The days of AI companies having largely unregulated and unprotected access to internet content posted online look to be numbered, as a number of countries have initiated a backlash on the use of social media posts and blogs as a means of training Large Language Models (LLMs). A large language model is a type of artificial intelligence that has been trained to understand and generate human language. It uses vast amounts of text data to learn patterns, meanings, and grammar, allowing it to perform tasks like answering questions, writing sentences, translating languages, and even holding conversations and the use of online posted content across websites such as X and Facebook have been go-to locations for providing real user inputs for training purposes. The backlash towards this has been focused recently within the EU and UK, with Brazil now also joining a fightback towards the use of sensitive details posted by users.

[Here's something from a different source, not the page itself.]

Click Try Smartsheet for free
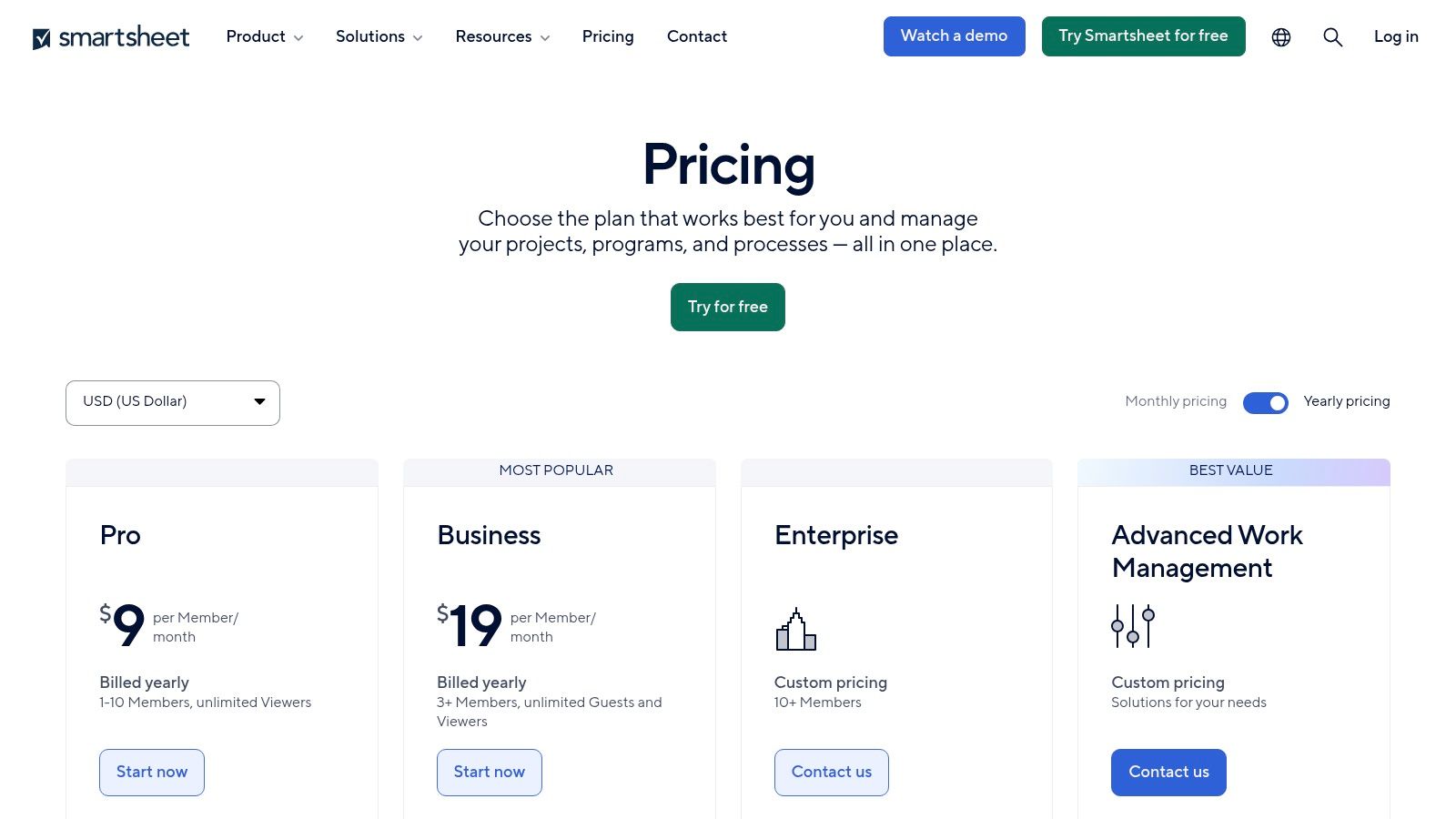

The scrutiny has appeared in the wake of changes to Meta’s Privacy Policy which has been updated on June 26 to include the detail that Meta users' information would be used to "develop and improve" its AI products going forward. This inclusion has flagged concerns from the likes of the Data Protection Commission in the EU and the Brazilian National Data Protection Agency who likely see the change as an attack on user rights and misuse of user content for alternative motives that would likely be too opaque to truly understand. It raises the question of how far is too far; and are we as internet users, happy to feed into an AI hivemind that will underpin the wider operations of the internet as a whole. The use of ‘recorded’ content for training purposes is hardly a new concept – such as calls being recorded from a call center to aid new employees learning the job – but the application of this concept to train machine learning and artificial intelligence for purposes that are not entirely clear is a key concern. Meta claim such decisions will stifle the growth and usefulness of AI in the regions that are rebelling against the changes; but the key question is if the growth is worth the invasion of privacy in the first place. Similar concerns have grown elsewhere in the technology space, with Microsoft’s newly showcased Copilot AI raising concerns about Operating System level access to user computers – when the vast majority of users are likely to never make true use of the technology.
The concern over AI is just as much a moral quandary as it is an objective one; but without proper legislative definitions the likes of Meta will always choose to push the boundaries in regard to the use of its own platform.